Scripture’s priority on family relationships is striking (see, for example, 1 Timothy 5:8). But that doesn’t mean the solution that worked for the Humans of New York dad will work for all of us. We may find ourselves with an in-person job and a hefty commute and have to get creative about protecting time at home. Either the opportunity for a situation we might prefer hasn’t opened up, or we feel a conviction that God has called us to the work, even though it’s far from home.

 

At Home

We need to practice discernment, asking God to purify our motives and help us choose the path that will most serve his purposes.

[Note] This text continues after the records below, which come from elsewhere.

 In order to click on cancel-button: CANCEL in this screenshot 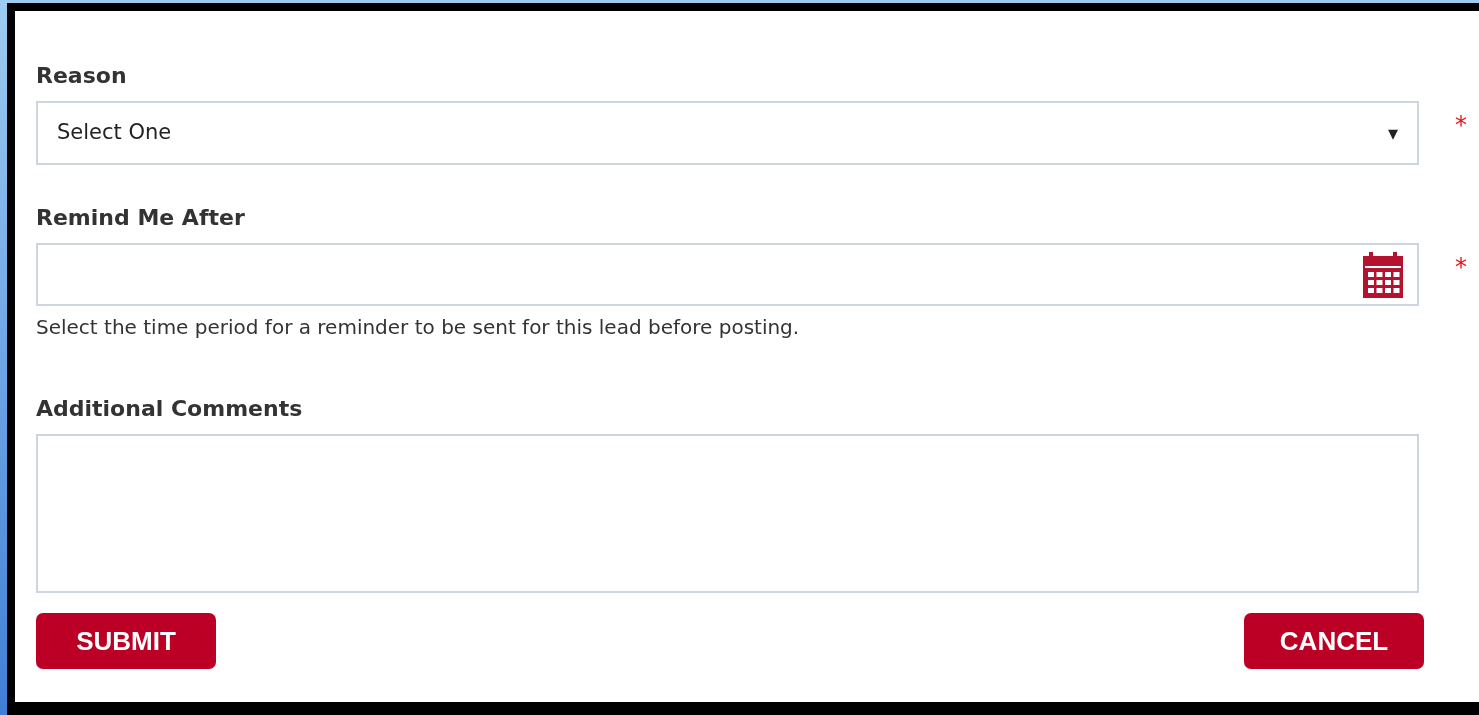, I will do `click(1334, 641)`.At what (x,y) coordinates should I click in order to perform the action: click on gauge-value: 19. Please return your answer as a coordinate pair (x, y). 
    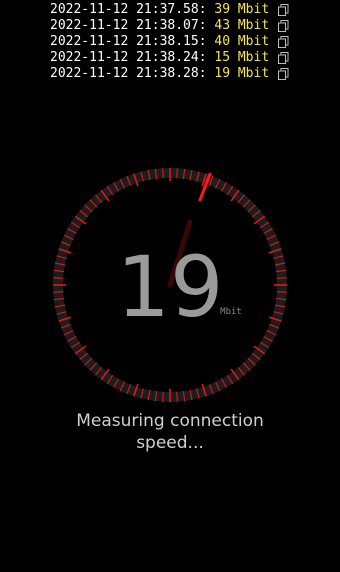
    Looking at the image, I should click on (170, 287).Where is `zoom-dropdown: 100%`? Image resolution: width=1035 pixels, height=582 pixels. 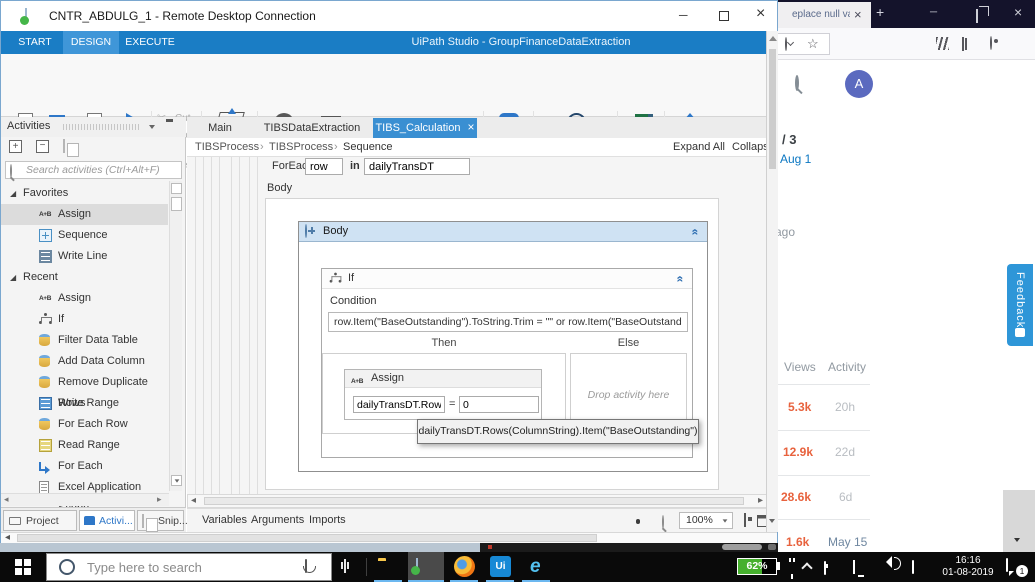 zoom-dropdown: 100% is located at coordinates (706, 520). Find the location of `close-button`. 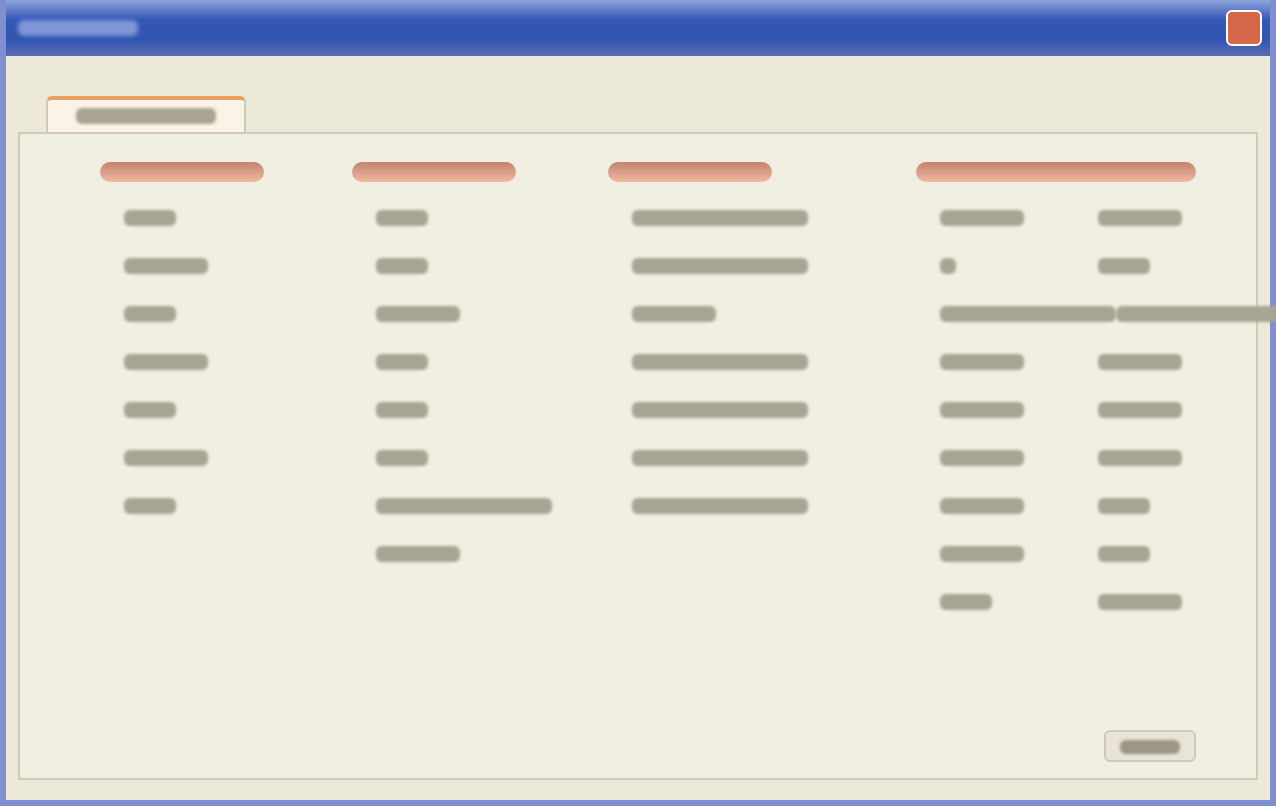

close-button is located at coordinates (1244, 28).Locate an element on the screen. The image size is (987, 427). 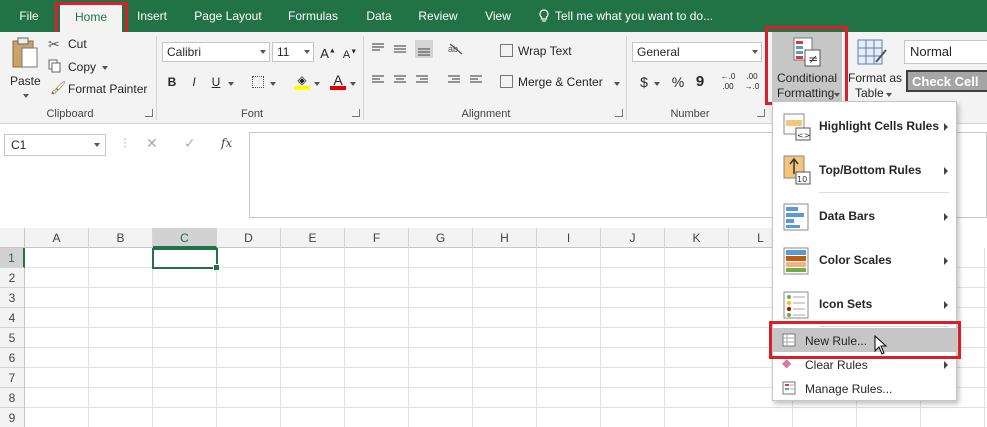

We also need a true north to orient ourselves by as we work through all the relevant considerations.

 

On the continuum of connection, our place of union with God through Christ provides that true north. Even if we feel alienated from work, or strained in our attempt to serve our families, or displaced from an embodied environment that would give us a sense of place, God is with us. With the psalmist, we can say, “the Lord has become my stronghold and my God the rock of my refuge” (Psalm 94:22 NRSVue). Regardless of where we work, we can be at home in him.

 

Reflect and Practice

  • If you work in person, have you ever wished you could work remotely?
  • If you work remotely, have you ever wished you could work in person?
  • What do you think about framing the question of where to work in terms of presence?
  • Who has God entrusted to your care?
  • What work has God called you to do?
  • On the continuum between union and alienation, where is your relationship with your work tasks? With your colleagues? With your friends and family?
  • What changes, if any, is God inviting you to make in your work based on these reflections?